A MIMO (Multiple-Input Multiple-Output) wireless system can obtain diversity and array gains by using a transmit BF (Beam Forming) or precoding technology and a receive signal combination technology. A system that uses BF or precoding may generally be expressed as:y=HVs+n, where
y represents a vector of a received signal, H represents a channel matrix, V represents a precoding matrix, s represents a vector of a transmitted symbol, and n represents a measurement noise. Optimal precoding generally requires that a transmitter completely know CSI (Channel State Information). A commonly used method is that user equipment quantizes instantaneous CSI and feeds back the CSI to a base station. CSI information that is fed back by an existing LTE R8 system includes an RI (Rank Indicator), a PMI (Precoding Matrix Indicator), a CQI (Channel Quality Indicator), and the like, where the RI and the PMI respectively indicate a quantity of used layers, and a precoding matrix. A set of used precoding matrices is generally referred to as a codebook (where sometimes, each precoding matrix therein is referred to as a codeword). A 4-antenna codebook of the existing LTE (Long Term Evolution) R8 is designed based on Householder transformation, and in an LTE R10 system, a design of dual codebooks is further introduced for an 8-antenna codebook. The foregoing two codebooks are mainly used for a design of an antenna of a conventional base station. A vertical antenna beam direction is controlled by the conventional base station by using a fixed downtilt or a remote and electrically adjusted downtilt, and the beam direction thereof can be dynamically adjusted by precoding or beam forming only in a horizontal direction.

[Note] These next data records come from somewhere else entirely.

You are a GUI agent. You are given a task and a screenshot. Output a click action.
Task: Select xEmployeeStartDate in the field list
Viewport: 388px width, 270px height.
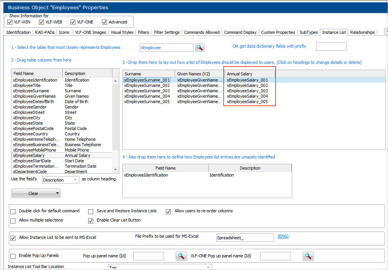32,161
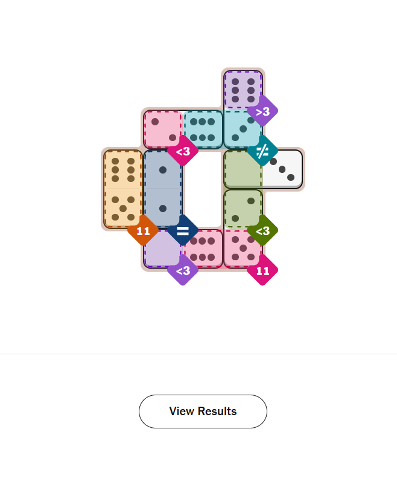The height and width of the screenshot is (479, 397).
Task: Select the navy equals constraint badge
Action: 183,231
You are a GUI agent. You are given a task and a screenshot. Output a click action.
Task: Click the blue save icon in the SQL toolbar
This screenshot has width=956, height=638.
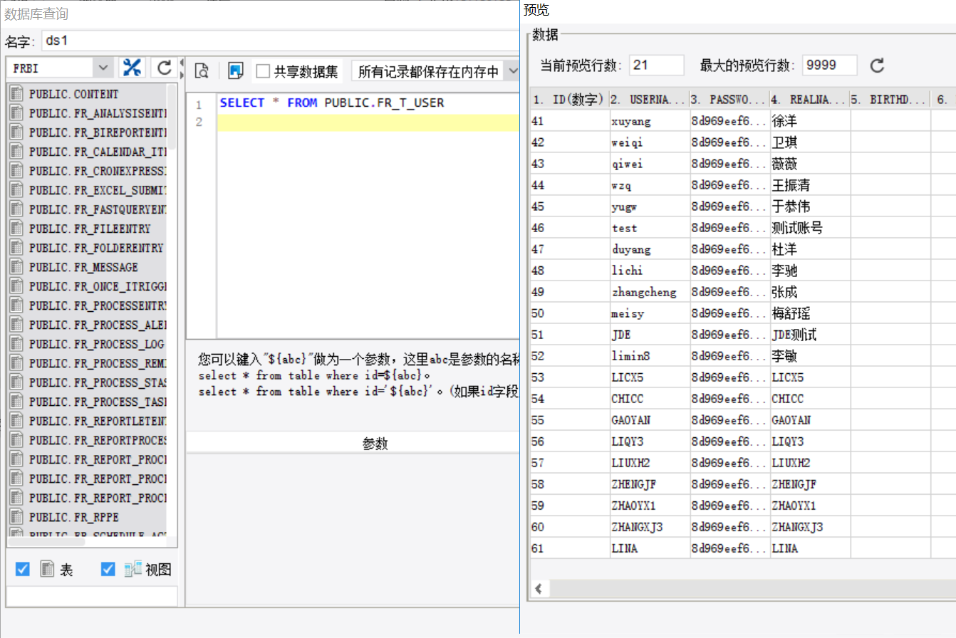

To reduce system costs and meet requirements for higher system capacity and coverage, AASs (Active Antenna Systems) are widely deployed in practice, and enhancement of communication performance after an AAS system is introduced is considered in a currently launched LTE R12 standard. Compared with a traditional base station antenna, the AAS further provides a degree of freedom in a design in the vertical direction. The introduction of the degree of freedom in the vertical direction may be used for cell splitting, or may be used for implementing three-dimensional beam forming (3D-BF). The foregoing technologies propose new requirements in air interface aspects such as signaling support, codebook design, and feedback support. In such a background, on how to acquire cell splitting gains and improve system throughput performance by using codebook and feedback design, a new design scheme needs to be proposed.